● **WHAT NEEDS TO BE DONE**:
Scale the stretch of entries from the line containing "Home (31, 148)" through the line containing "Login (540, 491)", both included. Give every line again with each answer coordinate multiplied by 1.95 and rounded to a whole number, halves rounded up. Leave all other text and numbers unchanged, and omit the pictures.

● **THE INPUT**:
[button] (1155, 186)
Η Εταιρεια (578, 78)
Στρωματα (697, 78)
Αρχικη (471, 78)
* * *
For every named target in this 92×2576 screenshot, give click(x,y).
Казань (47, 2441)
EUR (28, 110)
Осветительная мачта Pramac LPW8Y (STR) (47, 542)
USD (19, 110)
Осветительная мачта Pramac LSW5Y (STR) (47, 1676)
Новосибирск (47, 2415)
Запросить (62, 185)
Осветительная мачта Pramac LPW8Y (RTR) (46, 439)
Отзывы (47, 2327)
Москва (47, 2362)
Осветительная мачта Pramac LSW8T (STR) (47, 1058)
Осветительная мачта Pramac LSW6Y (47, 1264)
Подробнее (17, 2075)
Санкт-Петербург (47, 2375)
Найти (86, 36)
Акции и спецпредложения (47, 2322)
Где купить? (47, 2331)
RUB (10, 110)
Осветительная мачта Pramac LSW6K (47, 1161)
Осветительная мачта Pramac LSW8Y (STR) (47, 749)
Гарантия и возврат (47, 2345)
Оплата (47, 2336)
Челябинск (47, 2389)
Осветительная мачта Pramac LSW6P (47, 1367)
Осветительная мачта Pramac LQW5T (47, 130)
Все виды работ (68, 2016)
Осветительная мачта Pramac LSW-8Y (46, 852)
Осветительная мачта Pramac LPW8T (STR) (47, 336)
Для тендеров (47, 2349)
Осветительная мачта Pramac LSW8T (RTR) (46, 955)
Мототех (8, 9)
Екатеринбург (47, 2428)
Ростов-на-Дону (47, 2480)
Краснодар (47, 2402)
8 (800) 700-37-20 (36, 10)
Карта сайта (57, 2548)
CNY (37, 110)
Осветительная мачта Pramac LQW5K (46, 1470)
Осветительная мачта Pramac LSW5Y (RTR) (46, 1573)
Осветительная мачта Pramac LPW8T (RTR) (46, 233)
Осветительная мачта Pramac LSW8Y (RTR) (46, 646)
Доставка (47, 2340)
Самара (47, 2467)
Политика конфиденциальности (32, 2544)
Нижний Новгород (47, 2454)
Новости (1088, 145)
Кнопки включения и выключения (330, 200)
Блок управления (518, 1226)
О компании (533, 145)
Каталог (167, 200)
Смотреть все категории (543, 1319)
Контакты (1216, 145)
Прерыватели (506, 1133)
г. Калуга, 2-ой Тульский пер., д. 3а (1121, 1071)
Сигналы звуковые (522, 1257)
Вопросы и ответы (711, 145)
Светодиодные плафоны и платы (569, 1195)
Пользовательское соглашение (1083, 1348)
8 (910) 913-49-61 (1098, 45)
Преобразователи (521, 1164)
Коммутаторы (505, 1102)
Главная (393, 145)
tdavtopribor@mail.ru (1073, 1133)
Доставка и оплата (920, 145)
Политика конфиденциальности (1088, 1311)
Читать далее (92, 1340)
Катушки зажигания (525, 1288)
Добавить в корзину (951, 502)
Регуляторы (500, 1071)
==
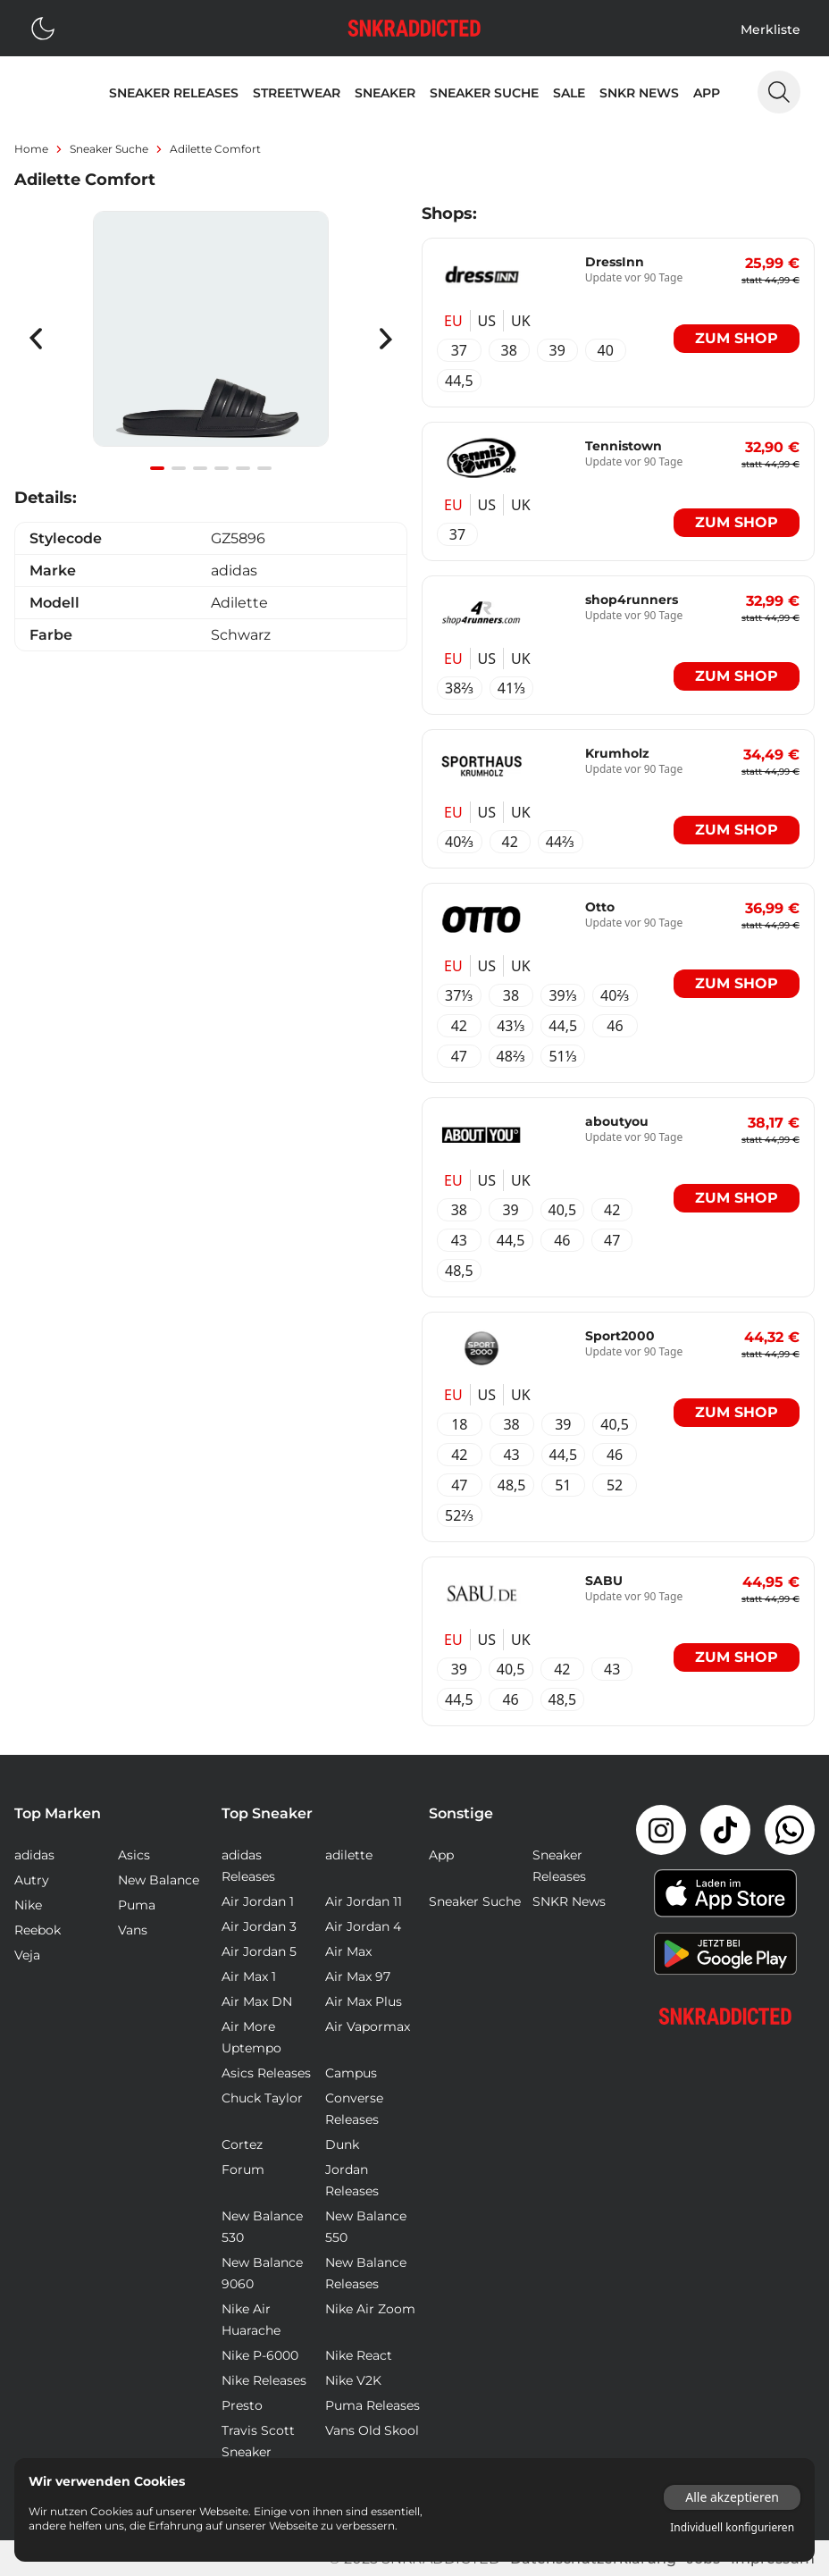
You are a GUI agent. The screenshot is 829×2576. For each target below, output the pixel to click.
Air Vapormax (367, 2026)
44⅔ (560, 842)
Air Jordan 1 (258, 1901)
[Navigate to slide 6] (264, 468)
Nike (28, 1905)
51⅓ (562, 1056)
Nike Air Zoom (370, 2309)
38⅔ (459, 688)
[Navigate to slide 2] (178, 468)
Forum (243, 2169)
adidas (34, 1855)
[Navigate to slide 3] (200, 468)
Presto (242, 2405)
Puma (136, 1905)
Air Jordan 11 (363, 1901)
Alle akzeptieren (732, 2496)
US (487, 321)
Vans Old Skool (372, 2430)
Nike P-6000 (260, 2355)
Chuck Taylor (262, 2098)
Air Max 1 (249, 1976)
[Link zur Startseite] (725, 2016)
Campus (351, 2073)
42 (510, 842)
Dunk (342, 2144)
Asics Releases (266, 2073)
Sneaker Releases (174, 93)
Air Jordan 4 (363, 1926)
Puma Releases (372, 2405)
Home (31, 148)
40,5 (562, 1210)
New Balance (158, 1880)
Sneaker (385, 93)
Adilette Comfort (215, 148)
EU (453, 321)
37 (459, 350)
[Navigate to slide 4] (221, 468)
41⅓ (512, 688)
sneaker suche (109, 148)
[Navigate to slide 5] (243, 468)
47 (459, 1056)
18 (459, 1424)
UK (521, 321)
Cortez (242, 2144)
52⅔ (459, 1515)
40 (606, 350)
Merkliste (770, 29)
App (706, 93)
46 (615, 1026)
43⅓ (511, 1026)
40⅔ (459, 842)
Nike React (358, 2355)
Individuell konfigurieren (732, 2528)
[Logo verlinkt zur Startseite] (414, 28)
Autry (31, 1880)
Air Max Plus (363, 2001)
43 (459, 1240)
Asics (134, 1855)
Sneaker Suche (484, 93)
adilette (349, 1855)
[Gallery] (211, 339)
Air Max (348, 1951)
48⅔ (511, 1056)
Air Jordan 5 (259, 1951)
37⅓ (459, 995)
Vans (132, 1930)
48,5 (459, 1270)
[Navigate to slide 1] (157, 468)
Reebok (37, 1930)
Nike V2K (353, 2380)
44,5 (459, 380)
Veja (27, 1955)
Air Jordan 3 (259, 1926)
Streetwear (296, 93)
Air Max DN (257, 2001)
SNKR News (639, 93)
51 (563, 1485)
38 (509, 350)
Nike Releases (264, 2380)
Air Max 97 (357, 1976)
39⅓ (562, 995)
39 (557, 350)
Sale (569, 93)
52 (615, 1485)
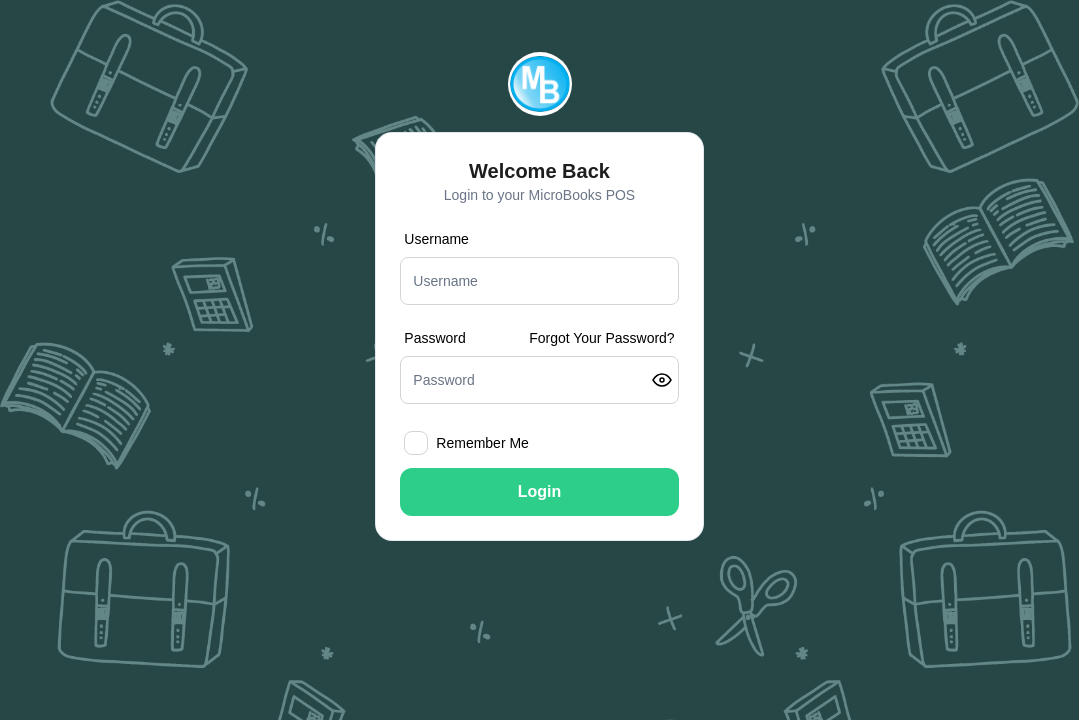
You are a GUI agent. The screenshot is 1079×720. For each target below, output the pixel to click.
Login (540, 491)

● **PROBLEM SOLUTION**:
Home (60, 289)
40,5 (1096, 2360)
New Balance (308, 3666)
Sneaker (751, 181)
Adilette Comfort (419, 289)
EU (883, 626)
37 (895, 683)
[Navigate to slide 4] (431, 913)
41⅓ (998, 1342)
sneaker suche (213, 289)
[Navigate to slide 5] (474, 913)
47 (895, 2059)
18 (895, 2777)
UK (1016, 626)
Cortez (472, 4181)
52⅔ (895, 2954)
40 (1182, 683)
Merkliste (1502, 57)
App (1377, 181)
46 (1199, 2001)
43⅓ (996, 2001)
40⅔ (895, 1642)
Nike React (698, 4592)
Individuell konfigurieren (1427, 4930)
[Logo verlinkt zur Startseite] (807, 55)
Autry (60, 3666)
Air Max Plus (708, 3902)
43 (895, 2418)
Asics (261, 3617)
Sneaker Suche (944, 181)
adilette (681, 3617)
[Gallery] (411, 661)
Air Max (679, 3804)
48⅔ (996, 2059)
Air Jordan 5 (505, 3804)
37⅓ (895, 1940)
Vans (257, 3764)
48,5 (895, 2477)
[Navigate to slide 1] (306, 913)
Reebok (72, 3764)
Nike V2K (688, 4641)
44,5 (895, 741)
Veja (53, 3812)
Air Jordan 3 (505, 3756)
Streetwear (577, 181)
Air Max DN (501, 3902)
SNKR News (1246, 181)
51 (1098, 2896)
38 (993, 683)
Nike Releases (515, 4641)
Air Max 97 (696, 3853)
39⅓ (1096, 1940)
39 (1086, 683)
Sale (1110, 181)
52 (1199, 2896)
You are a GUI agent. The screenshot is 1079×720. For each target below, output the pixel to click.
Login (1053, 957)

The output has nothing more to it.